Recurrent SARS-CoV-2 mutations in immunodeficient patients
Wilkinson SAJ., Sparks N., Kele B., Peacock TP., Robson SC., Connor TR., Loman NJ., Golubchik T., Martinez Nunez RT., Bonsall D., Rambaut A., Snell LB., Livett R., Ludden C., Corden S., Nastouli E., Nebbia G., Johnston I., Lythgoe K., Estee Torok M., Goodfellow IG., Prieto JA., Saeed K., Jackson DK., Houlihan C., Frampton D., Hamilton WL., Witney AA., Bucca G., Pope CF., Moore C., Thomson EC., Harrison EM., Smith CP., Rogan F., Beckwith SM., Murray A., Singleton D., Eastick K., Sheridan LA., Randell P., Jackson LM., Ariani CV., Gonçalves S., Fairley DJ., Loose MW., Watkins J., Moses S., Nicholls S., Bull M., Amato R., Smith DL., Aanensen DM., Barrett JC., Aggarwal D., Shepherd JG., Curran MD., Parmar S., Parker MD., Williams C., Glaysher S., Underwood AP., Bashton M., Pacchiarini N., Loveson KF., Byott M., Carabelli AM., Templeton KE., de Silva TI., Wang D., Langford CF., Sillitoe J., Gunson RN., Cottrell S., O’Grady J., Kwiatkowski D., Lillie PJ., Cortes N., Moore N., Thomas C., Burns PJ., Mahungu TW., Liggett S., Beckett AH., Holden MTG., Levett LJ., Osman H., Hassan-Ibrahim MO., Simpson DA., Chand M., Gupta RK., Darby AC., Paterson S., Pybus OG., Volz EM., de Angelis D., Robertson DL., Page AJ., Martincorena I., Aigrain L.

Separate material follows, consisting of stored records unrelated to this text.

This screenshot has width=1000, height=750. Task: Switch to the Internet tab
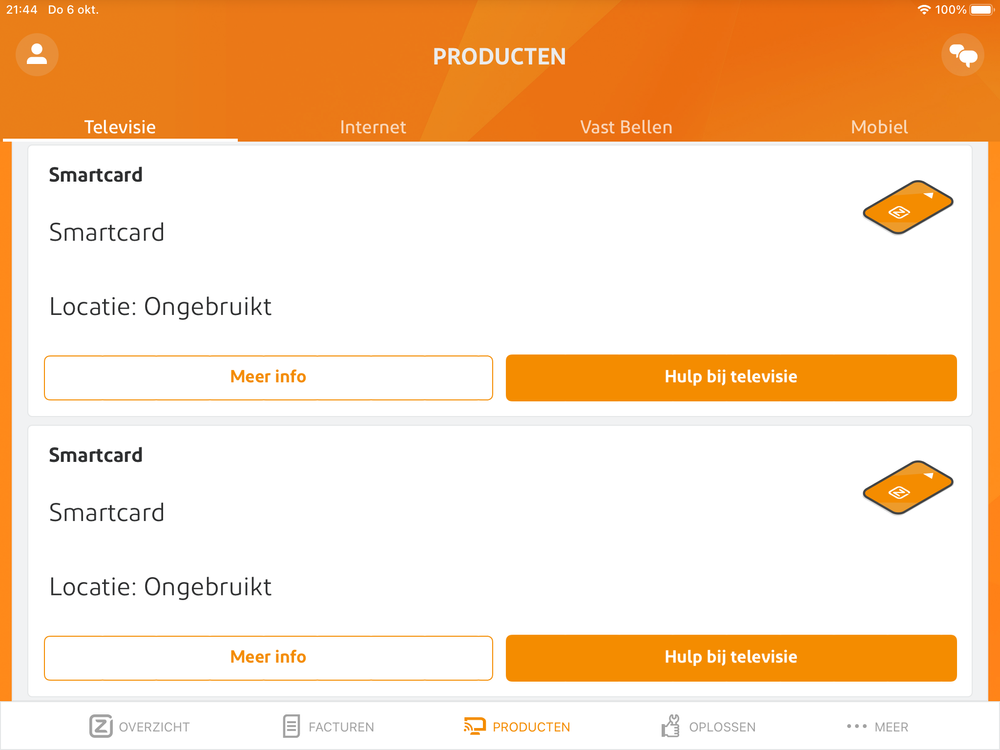point(373,127)
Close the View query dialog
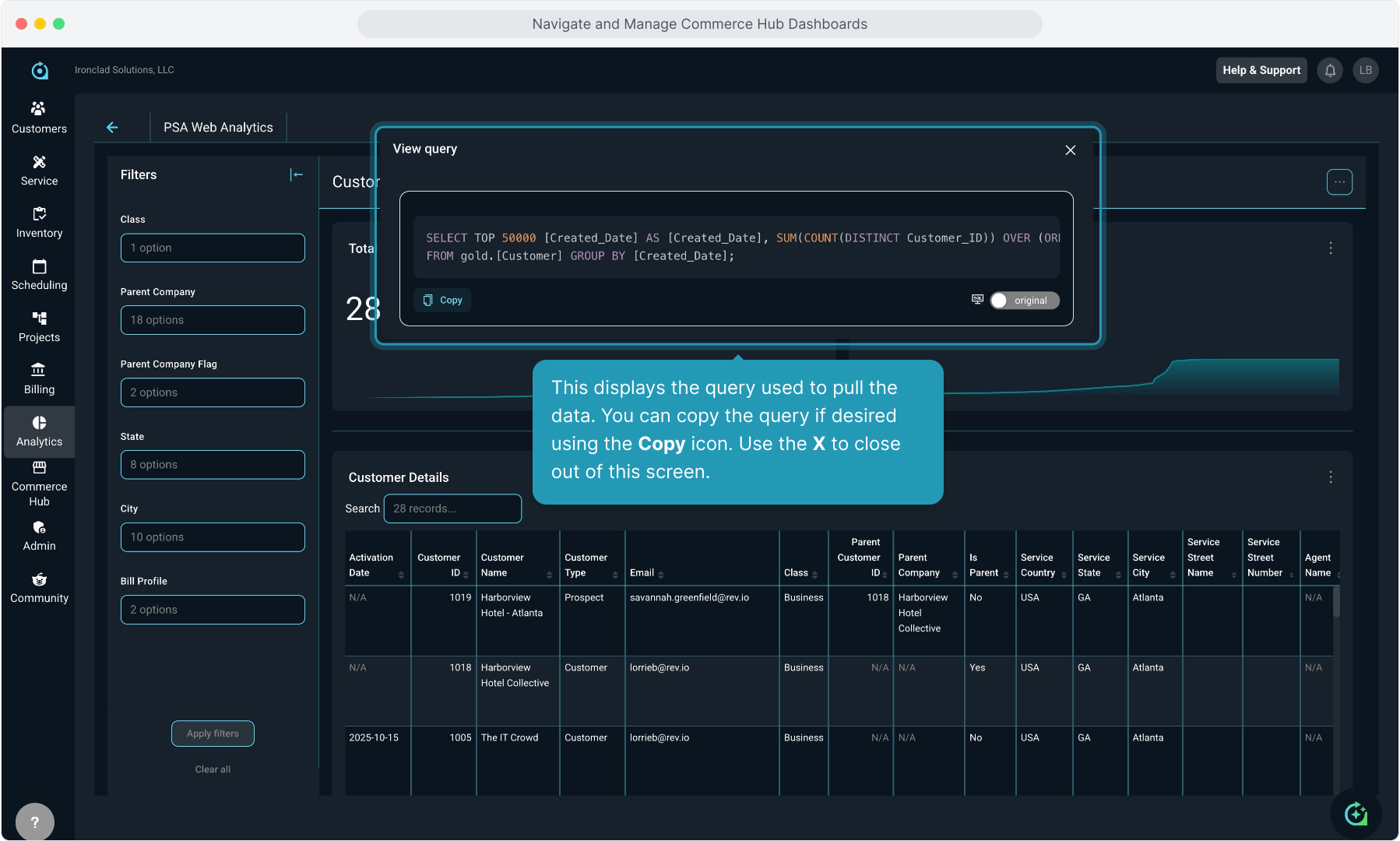Viewport: 1400px width, 841px height. (1070, 150)
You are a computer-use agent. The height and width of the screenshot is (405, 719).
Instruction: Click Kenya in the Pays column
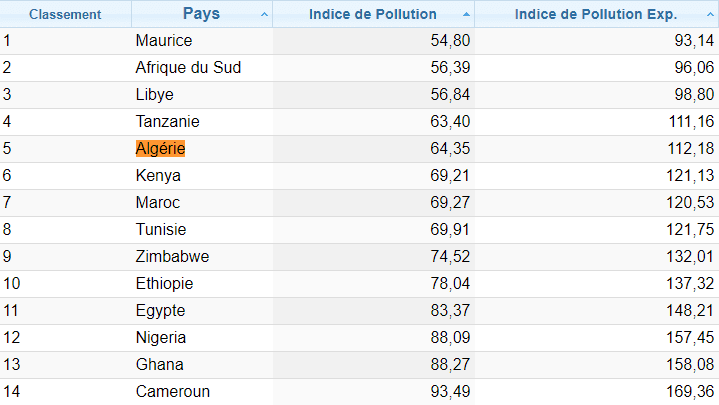coord(158,175)
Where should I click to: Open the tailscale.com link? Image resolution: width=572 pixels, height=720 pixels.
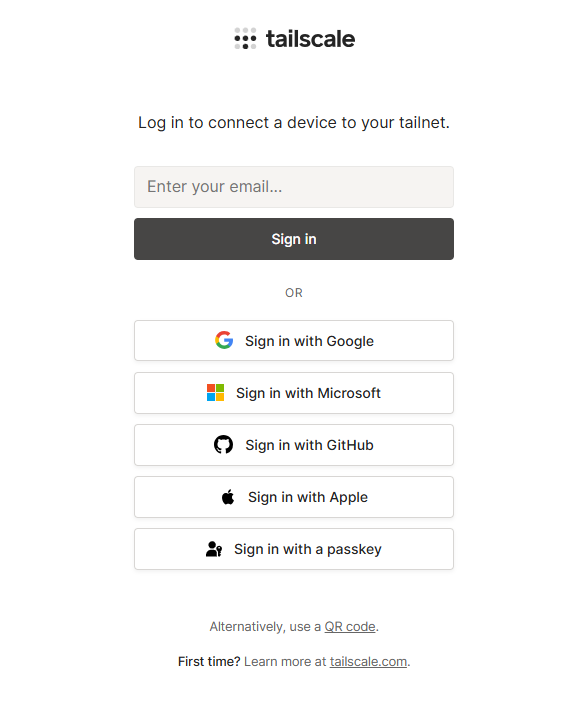pos(368,662)
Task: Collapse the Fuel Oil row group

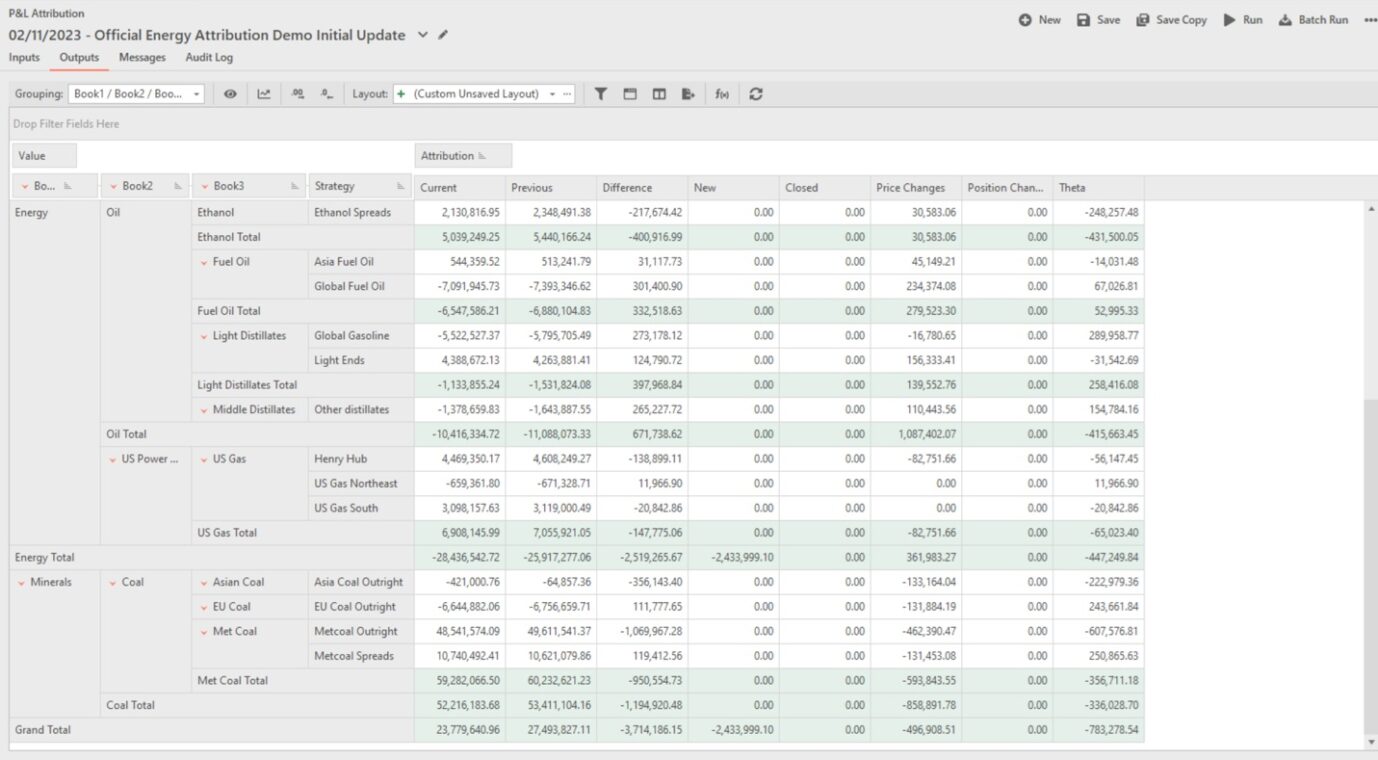Action: tap(204, 262)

Long-term severe acute respiratory syndrome coronavirus 2 (SARS-CoV-2) infections in immunodeficient patients are an important source of variation for the virus but are understudied. Many case studies have been published which describe one or a small number of long-term infected individuals but no study has combined these sequences into a cohesive dataset. This work aims to rectify this and study the genomics of this patient group through a combination of literature searches as well as identifying new case series directly from the COVID-19 Genomics UK (COG-UK) dataset. The spike gene receptor-binding domain and N-terminal domain (NTD) were identified as mutation hotspots. Numerous mutations associated with variants of concern were observed to emerge recurrently. Additionally a mutation in the envelope gene, T30I was determined to be the second most frequent recurrently occurring mutation arising in persistent infections. A high proportion of recurrent mutations in immunodeficient individuals are associated with ACE2 affinity, immune escape, or viral packaging optimisation.There is an apparent selective pressure for mutations that aid cell–cell transmission within the host or persistence which are often different from mutations that aid inter-host transmission, although the fact that multiple recurrent de novo mutations are considered defining for variants of concern strongly indicates that this potential source of novel variants should not be discounted.